Text
Jeff Wood (15m 35s):
Well, well tell me about, I mean, tell me more about that. Like the rzs and how they’re controlled and and how that works along say the Southwick.

Commissioner Higgins (15m 41s):
Yeah, so on our Southgate corridor, if you’re near a transit and bear mind, this is not, we’re not gonna build a 50 story building down there, but we are able to build eight story multi-family units around the station. And then you slowly but surely go down to, you know, duplexes and then to single family in the area. We’re also making sure that our zoning allows for commercial use, right? Because we’re talking right now about getting folks from far away to come here. My ultimate dream is that there’s jobs there. And so we are also allowing commercial in this. So it’s not just multifamily, it can be mixed use. We have created in our rapid transit zoning different requirements than we might in our single family neighborhoods for things like bike share, micro mobility options, Uber and Lyft drop-offs, right?

Commissioner Higgins (16m 32s):
So that you’re not, you know, literally taking up a lane of our roads for crazy people getting in and out. You know how this goes. We’ve all, let’s learned from my mistakes.com who approved this building with no Uber lift dropoff. So we have put in some, you know, some pretty tight options. We also are requiring that a minimum of 12 and a half percent of the units, the workforce and affordable housing. And then there are additional density bonuses. Should a private developer put in more workforce housing for that?

Jeff Wood (17m 3s):
Now do the RTCs, are they controlled by the municipalities or who controls what the zoning

Commissioner Higgins (17m 8s):
Is? So under state law, which I don’t know if other states have this, but because these transportation systems are under the control of the county, we do have the ability to control the zoning at the county level. We work very hard to be compatible with our municipalities, right? Which doesn’t mean we always agree, right? Because if you only want single family homes next to a station, we’ll we’re not gonna be able to agree with that. But we certainly have, we have different designations. We have like big urban centers, you’re in one of those big urban centers. Guess what? I have unlimited height until the FAA tells me you can’t build that building. It’s too high. Cuz our airplanes can run into them. That’s like we can build high.

Information supplied
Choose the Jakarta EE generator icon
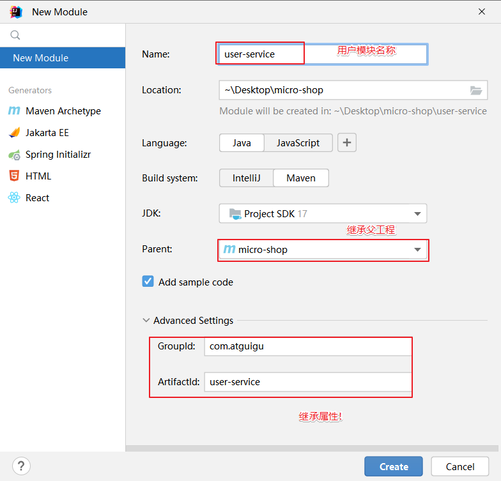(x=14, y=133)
* * *
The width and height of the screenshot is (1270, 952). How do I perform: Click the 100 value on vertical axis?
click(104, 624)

Brief
According to the interview transcript, how tall are the multi-family buildings that can be built around the station on the Southgate corridor? Answer using only the interview transcript.

Response
They can be eight stories tall.